What you will do:
Copy the entries exactly, through the "Learn More (41, 775)" line.

Material to process:

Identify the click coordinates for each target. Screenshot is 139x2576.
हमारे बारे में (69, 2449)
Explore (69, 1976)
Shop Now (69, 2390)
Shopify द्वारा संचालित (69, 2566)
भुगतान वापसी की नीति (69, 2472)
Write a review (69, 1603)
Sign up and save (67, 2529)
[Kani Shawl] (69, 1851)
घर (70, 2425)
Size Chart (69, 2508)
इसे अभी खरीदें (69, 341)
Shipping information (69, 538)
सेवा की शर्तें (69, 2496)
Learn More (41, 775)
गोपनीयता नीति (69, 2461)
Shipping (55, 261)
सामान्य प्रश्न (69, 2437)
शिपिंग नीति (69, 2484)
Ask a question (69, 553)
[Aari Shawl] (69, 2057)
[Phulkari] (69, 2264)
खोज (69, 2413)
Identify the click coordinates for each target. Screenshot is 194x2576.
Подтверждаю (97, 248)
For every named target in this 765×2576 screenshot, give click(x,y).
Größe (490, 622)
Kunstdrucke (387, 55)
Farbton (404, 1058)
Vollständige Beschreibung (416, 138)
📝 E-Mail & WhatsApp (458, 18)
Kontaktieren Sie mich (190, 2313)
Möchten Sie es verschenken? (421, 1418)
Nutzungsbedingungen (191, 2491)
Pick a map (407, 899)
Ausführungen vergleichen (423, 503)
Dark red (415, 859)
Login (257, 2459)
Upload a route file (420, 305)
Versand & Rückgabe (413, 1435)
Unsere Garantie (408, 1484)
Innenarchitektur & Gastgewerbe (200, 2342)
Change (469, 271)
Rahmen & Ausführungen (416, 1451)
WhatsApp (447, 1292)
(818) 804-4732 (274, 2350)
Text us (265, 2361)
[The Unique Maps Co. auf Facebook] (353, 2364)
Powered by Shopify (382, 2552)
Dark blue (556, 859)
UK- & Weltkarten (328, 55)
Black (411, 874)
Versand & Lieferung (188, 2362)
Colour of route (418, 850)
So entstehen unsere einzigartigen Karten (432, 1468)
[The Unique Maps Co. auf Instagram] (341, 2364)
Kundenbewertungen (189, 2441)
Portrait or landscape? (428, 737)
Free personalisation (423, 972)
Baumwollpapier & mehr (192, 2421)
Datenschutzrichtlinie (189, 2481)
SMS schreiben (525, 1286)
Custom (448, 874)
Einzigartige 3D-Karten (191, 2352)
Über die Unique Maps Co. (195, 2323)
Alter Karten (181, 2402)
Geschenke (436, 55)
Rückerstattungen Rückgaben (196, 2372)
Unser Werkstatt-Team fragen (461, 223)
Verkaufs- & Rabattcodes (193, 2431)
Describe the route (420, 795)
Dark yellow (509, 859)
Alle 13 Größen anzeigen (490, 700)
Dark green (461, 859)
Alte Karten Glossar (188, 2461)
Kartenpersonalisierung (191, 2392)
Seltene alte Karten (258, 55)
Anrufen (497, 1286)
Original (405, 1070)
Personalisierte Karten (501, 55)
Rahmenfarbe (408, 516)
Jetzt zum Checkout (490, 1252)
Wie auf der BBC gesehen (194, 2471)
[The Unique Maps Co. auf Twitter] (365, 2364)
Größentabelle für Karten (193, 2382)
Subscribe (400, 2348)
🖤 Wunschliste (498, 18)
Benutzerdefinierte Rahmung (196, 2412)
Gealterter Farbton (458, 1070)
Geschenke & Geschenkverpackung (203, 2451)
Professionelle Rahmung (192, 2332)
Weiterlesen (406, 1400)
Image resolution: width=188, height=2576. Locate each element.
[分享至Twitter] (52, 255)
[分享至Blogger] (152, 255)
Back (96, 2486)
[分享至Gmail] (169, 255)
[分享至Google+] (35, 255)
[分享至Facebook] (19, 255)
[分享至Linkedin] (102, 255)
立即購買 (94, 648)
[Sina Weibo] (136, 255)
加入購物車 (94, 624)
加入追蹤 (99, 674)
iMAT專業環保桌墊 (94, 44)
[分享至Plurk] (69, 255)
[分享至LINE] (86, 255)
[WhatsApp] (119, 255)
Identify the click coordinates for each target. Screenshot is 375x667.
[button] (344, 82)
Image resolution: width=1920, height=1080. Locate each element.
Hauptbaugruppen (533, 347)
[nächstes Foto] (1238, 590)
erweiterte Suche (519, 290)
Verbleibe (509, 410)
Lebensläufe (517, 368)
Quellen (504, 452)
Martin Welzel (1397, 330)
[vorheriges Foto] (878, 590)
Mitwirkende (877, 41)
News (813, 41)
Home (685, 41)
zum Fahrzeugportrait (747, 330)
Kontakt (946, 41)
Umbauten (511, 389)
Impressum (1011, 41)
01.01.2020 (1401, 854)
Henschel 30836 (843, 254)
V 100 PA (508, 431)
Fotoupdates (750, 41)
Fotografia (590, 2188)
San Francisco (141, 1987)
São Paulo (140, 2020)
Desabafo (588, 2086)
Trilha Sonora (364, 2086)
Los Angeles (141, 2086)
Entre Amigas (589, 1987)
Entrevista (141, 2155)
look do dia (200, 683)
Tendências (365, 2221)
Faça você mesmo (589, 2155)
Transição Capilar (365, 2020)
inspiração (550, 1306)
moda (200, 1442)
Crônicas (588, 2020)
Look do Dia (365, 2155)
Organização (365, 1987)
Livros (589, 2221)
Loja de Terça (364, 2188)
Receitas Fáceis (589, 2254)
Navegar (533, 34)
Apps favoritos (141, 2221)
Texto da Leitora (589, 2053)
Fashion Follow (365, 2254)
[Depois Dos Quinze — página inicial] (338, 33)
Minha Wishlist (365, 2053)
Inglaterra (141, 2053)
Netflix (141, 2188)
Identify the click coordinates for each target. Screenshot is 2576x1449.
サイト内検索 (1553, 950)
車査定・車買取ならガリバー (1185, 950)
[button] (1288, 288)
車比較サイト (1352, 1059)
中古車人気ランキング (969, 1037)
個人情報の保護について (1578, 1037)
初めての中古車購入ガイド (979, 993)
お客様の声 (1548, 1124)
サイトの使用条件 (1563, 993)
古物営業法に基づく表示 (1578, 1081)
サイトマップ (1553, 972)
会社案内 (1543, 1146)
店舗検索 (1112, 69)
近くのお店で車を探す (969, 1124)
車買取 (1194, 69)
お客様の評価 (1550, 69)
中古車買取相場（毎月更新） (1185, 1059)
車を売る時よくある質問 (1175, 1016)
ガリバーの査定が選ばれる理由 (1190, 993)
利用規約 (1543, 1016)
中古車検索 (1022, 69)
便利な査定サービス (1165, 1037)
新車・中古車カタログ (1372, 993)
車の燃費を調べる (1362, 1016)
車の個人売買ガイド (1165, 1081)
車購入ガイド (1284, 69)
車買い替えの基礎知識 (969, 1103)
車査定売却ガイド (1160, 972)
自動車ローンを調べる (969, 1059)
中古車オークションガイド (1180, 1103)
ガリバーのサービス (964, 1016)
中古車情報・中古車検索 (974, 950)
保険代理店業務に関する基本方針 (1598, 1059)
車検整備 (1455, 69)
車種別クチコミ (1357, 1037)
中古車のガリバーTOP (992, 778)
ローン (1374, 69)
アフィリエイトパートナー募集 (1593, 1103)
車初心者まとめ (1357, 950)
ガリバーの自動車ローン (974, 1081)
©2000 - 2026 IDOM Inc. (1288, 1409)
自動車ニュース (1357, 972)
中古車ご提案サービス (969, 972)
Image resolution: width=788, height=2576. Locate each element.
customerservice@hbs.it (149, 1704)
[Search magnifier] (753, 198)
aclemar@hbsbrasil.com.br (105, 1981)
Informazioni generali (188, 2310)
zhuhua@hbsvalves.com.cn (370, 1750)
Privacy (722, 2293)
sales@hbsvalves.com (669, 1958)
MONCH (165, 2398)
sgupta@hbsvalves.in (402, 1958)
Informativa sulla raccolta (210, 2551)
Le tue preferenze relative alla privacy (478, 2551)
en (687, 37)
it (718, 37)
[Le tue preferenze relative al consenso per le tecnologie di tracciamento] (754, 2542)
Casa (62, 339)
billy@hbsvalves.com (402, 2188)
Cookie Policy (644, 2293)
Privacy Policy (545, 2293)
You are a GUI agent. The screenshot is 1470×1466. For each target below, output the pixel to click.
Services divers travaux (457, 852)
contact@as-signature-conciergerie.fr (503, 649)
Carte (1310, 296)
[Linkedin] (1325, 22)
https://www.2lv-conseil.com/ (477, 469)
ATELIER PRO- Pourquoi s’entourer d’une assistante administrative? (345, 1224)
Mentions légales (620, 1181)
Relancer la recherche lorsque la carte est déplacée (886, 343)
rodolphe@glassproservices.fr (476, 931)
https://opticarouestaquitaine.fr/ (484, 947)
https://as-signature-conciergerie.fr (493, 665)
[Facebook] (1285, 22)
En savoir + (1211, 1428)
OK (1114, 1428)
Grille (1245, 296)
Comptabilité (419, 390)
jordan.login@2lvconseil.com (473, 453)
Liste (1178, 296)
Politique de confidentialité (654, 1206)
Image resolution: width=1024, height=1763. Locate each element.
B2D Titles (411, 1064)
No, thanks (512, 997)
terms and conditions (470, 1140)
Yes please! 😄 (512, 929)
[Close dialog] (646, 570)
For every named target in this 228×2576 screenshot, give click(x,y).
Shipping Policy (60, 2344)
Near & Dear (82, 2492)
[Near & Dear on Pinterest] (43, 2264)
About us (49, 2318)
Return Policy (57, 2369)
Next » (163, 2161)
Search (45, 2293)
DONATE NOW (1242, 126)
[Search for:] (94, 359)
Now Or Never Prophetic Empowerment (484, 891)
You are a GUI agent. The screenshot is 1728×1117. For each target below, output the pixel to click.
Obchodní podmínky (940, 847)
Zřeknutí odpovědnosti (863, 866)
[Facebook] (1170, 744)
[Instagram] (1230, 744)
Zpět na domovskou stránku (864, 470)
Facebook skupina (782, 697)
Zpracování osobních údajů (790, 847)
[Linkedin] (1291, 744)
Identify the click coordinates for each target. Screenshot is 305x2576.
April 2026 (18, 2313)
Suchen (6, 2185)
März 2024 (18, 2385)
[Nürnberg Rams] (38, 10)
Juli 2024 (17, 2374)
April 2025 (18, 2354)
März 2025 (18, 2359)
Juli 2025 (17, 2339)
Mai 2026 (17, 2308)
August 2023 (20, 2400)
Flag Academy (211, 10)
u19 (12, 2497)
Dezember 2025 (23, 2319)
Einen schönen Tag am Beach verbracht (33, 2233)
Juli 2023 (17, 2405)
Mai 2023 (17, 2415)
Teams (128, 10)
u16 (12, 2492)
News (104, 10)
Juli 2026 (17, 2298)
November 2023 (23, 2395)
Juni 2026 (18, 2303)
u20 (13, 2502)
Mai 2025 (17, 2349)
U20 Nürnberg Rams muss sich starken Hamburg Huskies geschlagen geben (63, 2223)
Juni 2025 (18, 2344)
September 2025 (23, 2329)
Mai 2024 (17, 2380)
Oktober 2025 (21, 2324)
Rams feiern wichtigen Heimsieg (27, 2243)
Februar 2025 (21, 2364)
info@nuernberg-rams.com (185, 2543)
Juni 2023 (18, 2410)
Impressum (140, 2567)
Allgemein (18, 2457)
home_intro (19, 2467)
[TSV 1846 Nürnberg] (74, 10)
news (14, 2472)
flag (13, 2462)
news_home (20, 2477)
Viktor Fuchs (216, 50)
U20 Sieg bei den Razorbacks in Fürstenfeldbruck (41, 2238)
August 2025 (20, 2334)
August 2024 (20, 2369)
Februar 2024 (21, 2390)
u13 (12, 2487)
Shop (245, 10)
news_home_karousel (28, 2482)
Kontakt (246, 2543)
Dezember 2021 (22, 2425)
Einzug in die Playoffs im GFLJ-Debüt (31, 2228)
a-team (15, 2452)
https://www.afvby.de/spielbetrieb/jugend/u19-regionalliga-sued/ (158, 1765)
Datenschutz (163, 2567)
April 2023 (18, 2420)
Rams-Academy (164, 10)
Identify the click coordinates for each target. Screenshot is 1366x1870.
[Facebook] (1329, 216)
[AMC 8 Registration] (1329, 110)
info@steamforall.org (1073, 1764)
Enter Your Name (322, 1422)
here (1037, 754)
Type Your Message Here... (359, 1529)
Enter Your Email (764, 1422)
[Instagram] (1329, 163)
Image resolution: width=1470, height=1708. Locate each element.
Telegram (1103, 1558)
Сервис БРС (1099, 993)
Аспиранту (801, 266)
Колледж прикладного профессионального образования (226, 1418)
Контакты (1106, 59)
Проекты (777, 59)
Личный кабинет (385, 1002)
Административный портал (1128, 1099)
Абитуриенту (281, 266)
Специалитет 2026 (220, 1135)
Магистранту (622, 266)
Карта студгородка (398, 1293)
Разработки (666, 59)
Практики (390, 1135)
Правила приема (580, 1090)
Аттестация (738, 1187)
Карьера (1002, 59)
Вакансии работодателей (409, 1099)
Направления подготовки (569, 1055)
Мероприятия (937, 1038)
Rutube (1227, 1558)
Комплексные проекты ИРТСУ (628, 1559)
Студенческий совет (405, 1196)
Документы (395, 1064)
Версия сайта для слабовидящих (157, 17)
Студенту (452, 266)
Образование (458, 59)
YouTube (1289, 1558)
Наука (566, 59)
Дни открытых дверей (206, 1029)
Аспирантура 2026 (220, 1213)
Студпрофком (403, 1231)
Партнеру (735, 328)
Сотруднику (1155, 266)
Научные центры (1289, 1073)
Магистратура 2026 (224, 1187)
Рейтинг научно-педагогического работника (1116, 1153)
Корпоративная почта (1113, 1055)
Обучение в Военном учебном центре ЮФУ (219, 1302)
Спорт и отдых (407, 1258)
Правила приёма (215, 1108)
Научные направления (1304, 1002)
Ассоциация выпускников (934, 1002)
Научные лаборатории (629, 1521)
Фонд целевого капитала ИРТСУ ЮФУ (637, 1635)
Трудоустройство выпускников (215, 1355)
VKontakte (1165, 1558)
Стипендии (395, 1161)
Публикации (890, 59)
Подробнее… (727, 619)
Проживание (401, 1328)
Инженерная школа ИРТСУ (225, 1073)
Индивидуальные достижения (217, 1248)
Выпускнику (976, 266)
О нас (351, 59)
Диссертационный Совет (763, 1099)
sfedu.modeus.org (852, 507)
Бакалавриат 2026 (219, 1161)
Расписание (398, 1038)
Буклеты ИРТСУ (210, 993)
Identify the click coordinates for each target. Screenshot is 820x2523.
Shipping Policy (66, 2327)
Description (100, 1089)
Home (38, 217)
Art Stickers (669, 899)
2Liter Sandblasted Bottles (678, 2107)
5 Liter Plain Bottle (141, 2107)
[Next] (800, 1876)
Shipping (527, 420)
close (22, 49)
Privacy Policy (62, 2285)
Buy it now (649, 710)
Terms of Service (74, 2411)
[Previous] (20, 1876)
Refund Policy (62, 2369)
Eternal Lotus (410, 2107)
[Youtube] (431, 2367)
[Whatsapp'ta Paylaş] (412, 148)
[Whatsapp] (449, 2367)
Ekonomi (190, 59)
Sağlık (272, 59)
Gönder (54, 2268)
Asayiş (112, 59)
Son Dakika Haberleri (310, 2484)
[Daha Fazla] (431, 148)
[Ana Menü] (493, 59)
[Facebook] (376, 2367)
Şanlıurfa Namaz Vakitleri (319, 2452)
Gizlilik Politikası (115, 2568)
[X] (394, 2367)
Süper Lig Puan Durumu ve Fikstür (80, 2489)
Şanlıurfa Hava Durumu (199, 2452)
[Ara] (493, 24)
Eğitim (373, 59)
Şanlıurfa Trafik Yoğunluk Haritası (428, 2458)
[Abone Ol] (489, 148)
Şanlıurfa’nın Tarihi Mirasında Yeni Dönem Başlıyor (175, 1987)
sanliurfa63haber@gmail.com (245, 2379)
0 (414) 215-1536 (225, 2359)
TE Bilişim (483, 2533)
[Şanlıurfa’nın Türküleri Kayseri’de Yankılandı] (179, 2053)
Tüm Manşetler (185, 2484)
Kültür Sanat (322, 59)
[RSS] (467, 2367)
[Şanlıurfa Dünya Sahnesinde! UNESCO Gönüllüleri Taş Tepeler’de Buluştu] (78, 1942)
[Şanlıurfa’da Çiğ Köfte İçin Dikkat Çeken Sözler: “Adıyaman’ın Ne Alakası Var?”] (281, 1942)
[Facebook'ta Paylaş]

Solution to this exercise:
Identify the click coordinates for each target. Screenshot is 139x2576.
हमारे बारे में (69, 2449)
Explore (69, 1976)
Shop Now (69, 2390)
Shopify द्वारा संचालित (69, 2566)
भुगतान वापसी की नीति (69, 2472)
Write a review (69, 1603)
Sign up and save (67, 2529)
[Kani Shawl] (69, 1851)
घर (70, 2425)
Size Chart (69, 2508)
इसे अभी खरीदें (69, 341)
Shipping information (69, 538)
सेवा की शर्तें (69, 2496)
Learn More (41, 775)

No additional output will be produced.